The Balancing Act

Living in a fast paced city, it can be difficult to keep life in balance. I'm constantly struggling to keep "all of the balls in the air". Work projects, house work, relationships, proper nutrition, exercise, recreation, etc, are all vying for my time and I often find myself exhausted.

I asked my dear friend Aurianne Jacobs Dorsay, who happens to be a PhD psychologist, for advice on how women over 40 can better balance their lives. 

Here is what she had to say...

Some of the most pervasive complaints I hear from women in their 40s are:

1)      I’m tired all the time

2)      I don’t know how to live a balanced life

3)      I’m not sure that what I’m doing provides me with meaning or fulfillment

Let’s start with the most common of all complaints—feeling tired—which I believe relates directly to the others listed.  We are tired from a deficiency in either the quality or the quantity of sleep we’re experiencing each night.  Perhaps we’re working too many hours or are too stimulated at night to be able to adequately wind down.  Once the kids are asleep, the chores for the day get done, it’s finally “me” time and the intensity of that desire can feel more compelling than getting a good night’s rest. 

In a nutshell, practicing good sleep hygiene includes the following: going to bed when sleepy, getting up at the same time every morning, getting out of bed when unable to sleep, using the bed for sleep or sex only (i.e, no screen time), no caffeine 4-6 hours before bedtime, no excessive exercise 3-4 hours before bedtime, and minimizing light, noise, and excessive temperature during sleep.  Some have also improved sleep with the use of earplugs, window blinds, an electric blanket or air conditioner.  

Alcohol use to facilitate sleep is ill-advised.  Alcohol is a depressant and although many people believe it is a sleep aid, it actually is not.  While alcohol may facilitate sleep onset, a rebound effect occurs a few hours later and it causes sleep disruption during the night.  Nicotine is also a stimulant and should be avoided before bedtime and during any night awakenings.  Also, while a light snack may assist in sleep onset, a heavy meal too close to bedtime interferes with sleep. 

In addition, when we feel drained from an aspect of our life that does not nurture us (e.g. a relationship, job, etc.), but instead drains us, the result can be a feeling of exhaustion or fatigue. 

Some steps to counteract complaints numbers two (not living a balanced life) and three (finding meaning and fulfillment):

1) The first step is to identify the aspects of your life that are sucking energy from you as opposed to those that are infusing you with energy.  Examples of draining aspects:  an ongoing conflict in a relationship, poor eating habits, deficiency of fun, excessive worry, feeling unhappy in your workplace or with your career choice.  Identify which aspects are within your control to change and which are not.  Sometimes something that feels like it can’t be changed can be changed and vice versa.  Often it can help to talk to someone and identify and name these aspects of your life.  This can be done with a friend, family member, or a therapist with whom you feel safe.

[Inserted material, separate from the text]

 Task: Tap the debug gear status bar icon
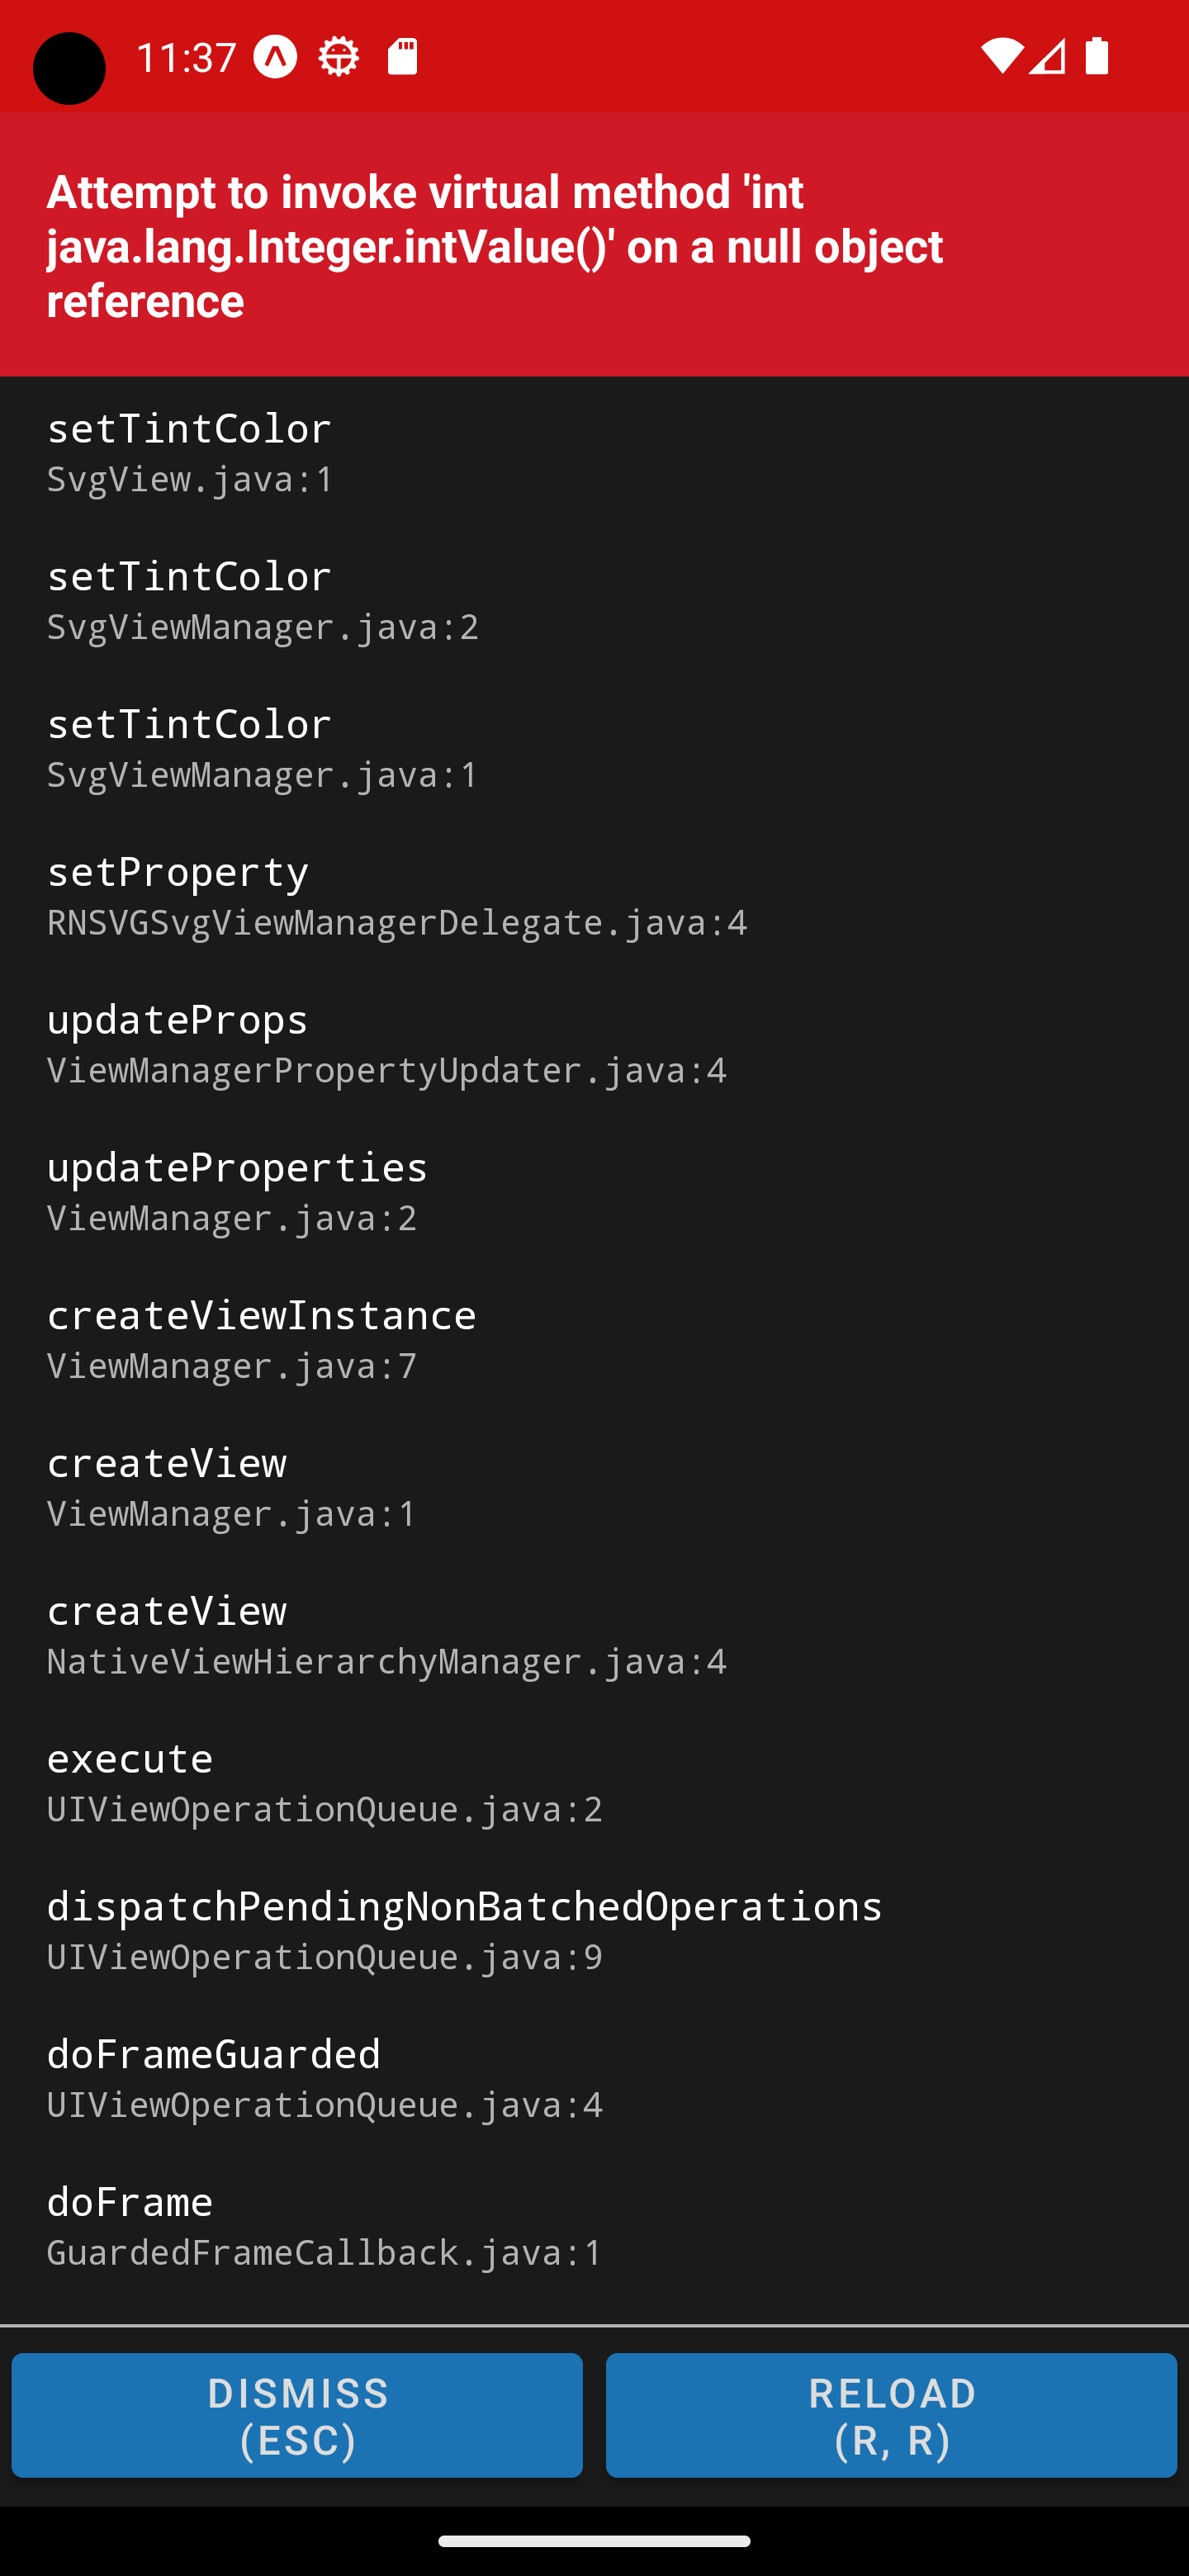click(339, 57)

2) Once you identify what is draining your energy, you can begin the process of addressing the issue.  For example, evaluating your health habits by increasing the healthful foods in your diet and eliminating some of the foods that do not provide any nutritive value can make a big difference.  Another idea is to find a way to incorporate 15 or more minutes of exercise into your day by taking a walk during your lunch hour or at a more convenient time.  A little bit of energy invested here can go a long way!  If it’s a relationship—be it a personal one or one at work—that is draining your energy, consider reading a book on relationships that can assist with this, or talk to a psychotherapist to address the conflict.  Likewise, if you’re constantly managing excessive worry, attempt to understand what lies underneath the worry and address it.  If it feels like it’s beyond your scope to address, consider meeting with a mental health professional.

If it’s a deficiency of fun that is leaving you feeling drained, put something in your calendar that you can look forward to.  Just the thought of having something you’re excited about in the future can infuse you with energy and good feelings. 

If you’ve identified something larger, like realizing that you’re in the wrong relationship, work setting, or career, then begin to take steps to address this.  Continuing to deny the impact of these things will only keep you from feeling like the person you aspire to be.  While making these changes might not be easy, most report that they feel lighter, more fulfilled, and more energy in the long run.

Aurianne J. Dorsay, Ph.D., has a private practice in San Jose, California.  She has been providing psychotherapy for approximately 20 years and enjoys her work very much. She specializes in working with people who face challenges with transition, parenting issues, children, and she helps individuals get clear about how to live a life with more meaning and integrity.